Bref, autant d’investissements qui, sous couvert d’écologie, vont en réalité booster les comptes d’exploitation des sociétés d’autoroutes. Voilà qui rapproche d’autant la date  – sévèrement tenue secrète par les intéressés – à partir de laquelle, leurs emprunts ayant été remboursés, l’essentiel du péage ira directement dans la poche des actionnaires. « Nous estimons que pour ASF, dès 2028, la quasi totalité des emprunts aura été remboursée », explique-t-on à la CGT. Avec la prolongation de la concession d’un an obtenue l’année derniére, Vinci ne devra rendre les 2 700 kilométres de bitume à l’Etat qu’en 2033. La cash machine tournera donc à plein pendant 5 ans. 

On comprend dés lors que les BTPistes veuillent garder pour eux seuls la manne.
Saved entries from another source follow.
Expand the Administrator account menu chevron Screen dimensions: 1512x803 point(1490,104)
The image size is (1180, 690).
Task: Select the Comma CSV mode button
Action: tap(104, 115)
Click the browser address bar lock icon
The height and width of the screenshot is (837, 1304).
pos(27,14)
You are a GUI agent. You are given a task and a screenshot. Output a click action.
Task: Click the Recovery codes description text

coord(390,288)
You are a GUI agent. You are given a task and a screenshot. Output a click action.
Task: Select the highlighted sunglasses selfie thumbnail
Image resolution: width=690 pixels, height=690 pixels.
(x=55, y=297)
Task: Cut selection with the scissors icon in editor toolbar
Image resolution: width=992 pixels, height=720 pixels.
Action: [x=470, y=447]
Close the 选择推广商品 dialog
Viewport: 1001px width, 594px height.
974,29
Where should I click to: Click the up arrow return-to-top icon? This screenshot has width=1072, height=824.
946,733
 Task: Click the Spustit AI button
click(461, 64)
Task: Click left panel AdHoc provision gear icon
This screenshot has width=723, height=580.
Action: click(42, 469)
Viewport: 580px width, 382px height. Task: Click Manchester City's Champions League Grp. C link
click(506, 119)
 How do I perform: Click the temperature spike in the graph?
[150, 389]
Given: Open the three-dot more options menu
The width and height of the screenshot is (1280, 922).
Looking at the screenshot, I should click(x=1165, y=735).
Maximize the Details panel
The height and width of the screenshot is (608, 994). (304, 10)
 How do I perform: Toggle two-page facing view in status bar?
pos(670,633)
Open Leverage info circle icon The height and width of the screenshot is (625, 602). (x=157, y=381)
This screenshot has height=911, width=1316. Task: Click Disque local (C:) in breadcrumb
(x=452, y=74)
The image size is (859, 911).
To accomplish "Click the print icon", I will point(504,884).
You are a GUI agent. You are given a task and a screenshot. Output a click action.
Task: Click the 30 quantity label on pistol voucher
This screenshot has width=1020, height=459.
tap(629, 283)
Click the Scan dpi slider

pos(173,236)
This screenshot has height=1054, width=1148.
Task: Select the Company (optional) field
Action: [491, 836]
Depuis la privatisation, ils n’ont eu de cesse de sortir les sociétés d’autoroutes de la cotation boursière. Dès l’opération finalisée, Vinci rafle le maigre flottant (en fait les actions éparpillées lors de l’ouverture du capital d’ASF sous le gouvernement Jospin). Seul maître à bord, une fois acquis les 100% d’ASF, Vinci alors dirigé par Antoine Zacharias, ne tardera pas à se verser un dividende exceptionnel de 3,3 milliards d’euros, le tout financé par un endettement massif d’ASF. C’est cette opération hyper rentable pour Vinci qui pousse Antoine Zaccharias à la faute. Certain de son bon droit, en tout cas d’avoir enrichie ses actionnaires, le patron demandera une prime de 8 millions d’euros, la demande de trop qui lui coûtera son poste. 

Triple bénéfice pour cette sortie de la bourse: primo la totalité des résultats de la manne autoroutière irrigue les comptes de leur proprio ; secundo la sortie de la cotation en bourse évite l’obligation de publier des informations détaillées sur les comptes ; tertio, en maintenant un fort endettement de leur filiale les BTPistes jouent à plein l’effet levier financier et fiscal.  

Pas question donc de partager, ni d’exhiber en dehors des présentations officielles devant les analystes l’incroyable puits de pétrole dont ils ont les robinets.  

Les voilà gagnants sur tous les plans : ils ont acheté les autoroutes à un prix sous-évalué et ont obtenu une prolongation de leur concession dont ils tireront des bénéfices leur permettant de réduire leurs dépenses de personnel... 

Pour se refaire, Bercy a, un temps, envisagé d'augmenter les taxes sur les autoroutes. Dans la loi de finance initiale pour 2009, la redevance domaniale, que doivent acquitter ces entreprises occupant le domaine public, devait  passait de 170 millions d'euros à 475 millions, soit une hausse de 280 %. Raté. L'intense lobbying des émirs du bitume a eut raison de cette initiative. C'est pourtant sur le dos d'une autre taxe que les autoroutiers mettent une partie (0,3%) de l'augmentation de 2,4% de leur tarif. Pas question en effet de toucher à leur précieux résultats.